Эти слова сорвались с языка прежде, чем Шина успела подумать. «Почему я должна все время лгать? — спрашивала она себя в отчаянии. — Ведь сколько веревочке ни виться, конец всегда будет».
— Описание вашего дяди очень предвзято, — сухо заметил Люсьен Мансфильд.
Шина поняла, что опять начался допрос, поскольку она совершила ошибку, процитировав дядю, которого, по ее словам, так редко видела.
— Вы хорошо знаете Ирландию? — последовал вопрос.
— Я жила там в детстве, до того, как утонули мои родители, — ответила Шина.

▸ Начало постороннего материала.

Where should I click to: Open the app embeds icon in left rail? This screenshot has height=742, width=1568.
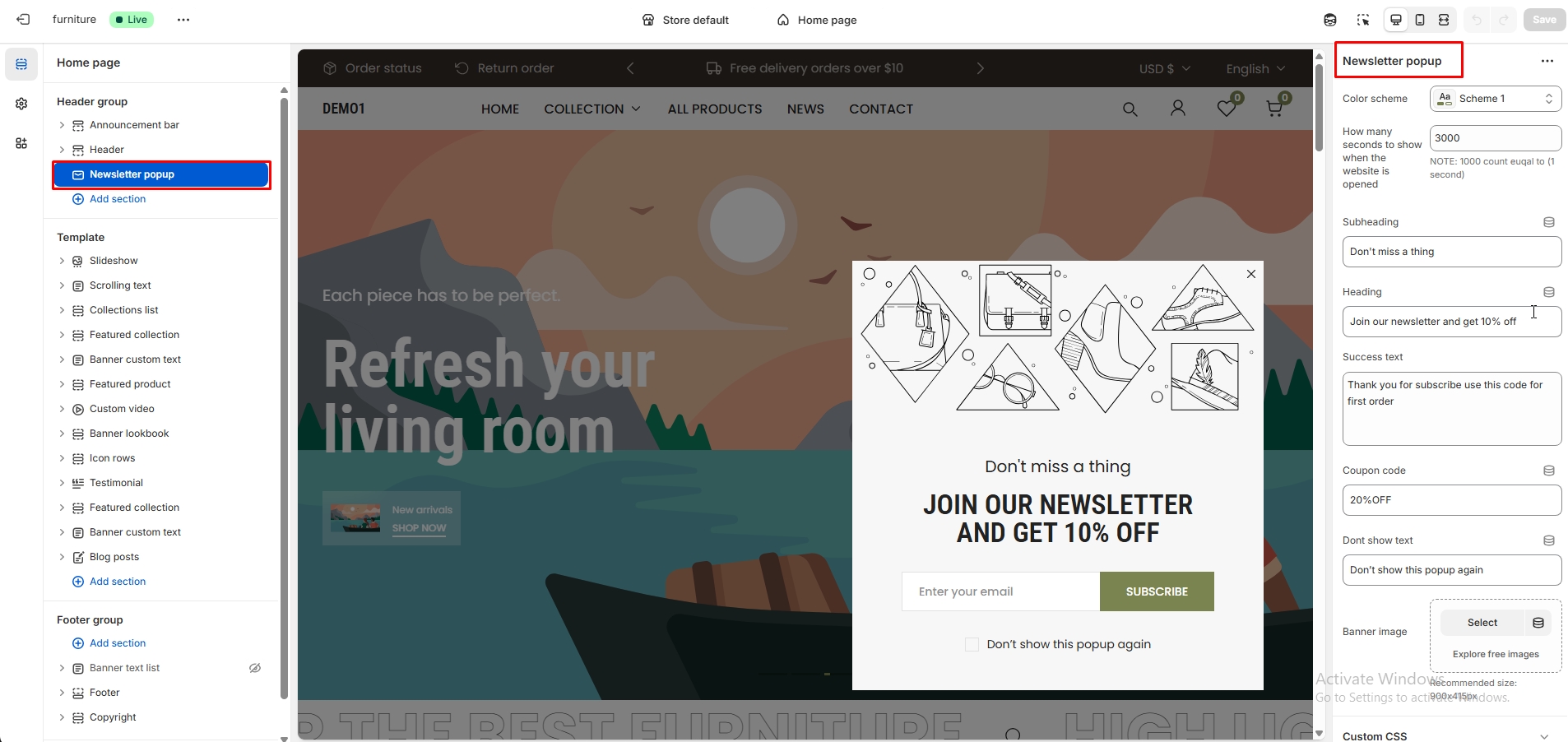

Во всяком случае, это было почти правдой.
— И кто же воспитывал вас после их смерти?
Шина глубоко вздохнула и затем поднесла палец к губам:
— Тише! Кажется, дети проснулись. — Из соседней комнаты не доносилось ни звука, но она поспешно вскочила на ноги. — По-моему, Мэди зовет меня, — пролепетала она и, не дожидаясь ответа полковника Мансфильда, выбежала из комнаты.
Дети лежали в своих кроватях, Мэди рассматривала книгу с картинками, а Педро еще спал.
— Пора вставать? — спросила Мэди.
— Нет еще, — ответила Шина.
Она прошла по комнате, сделала вид, будто вынимает что-то из комода, затем задернула поплотнее шторы, чтобы не проникал солнечный свет, минуту или две перебирала какую-то одежду, а затем вернулась в детскую. К счастью, комната была пуста. Полковник Мансфильд ушел. Шина села на свой стул у камина и приложила ладони к горящим щекам Как все тяжело и сложно! И зачем только ее втянули в эту безумную авантюру? Но у нее не было выбора. Когда Патрик О’Донован на что-то решался, от этого невозможно было уклониться. Он не желал ничего слушать. Она должна была ехать в Париж. Что связывало его с этими людьми? Почему он так слушался их? Шина не имела понятия. Но она знала, что рассорится с дядей навсегда, если откажется. Она внезапно затосковала по спокойной жизни в Ирландии. Патрик всегда был то, что называется перекати-поле. Он появился в их доме после смерти родителей. Шина жила там тогда со старой Мари. Он бывал наездами и никогда не говорил, откуда приехал. О его местонахождении можно было судить только по красочным открыткам, которые он иногда присылал. Когда Шина стала старше и начала задавать вопросы, он говорил ей, что участвует в скачках.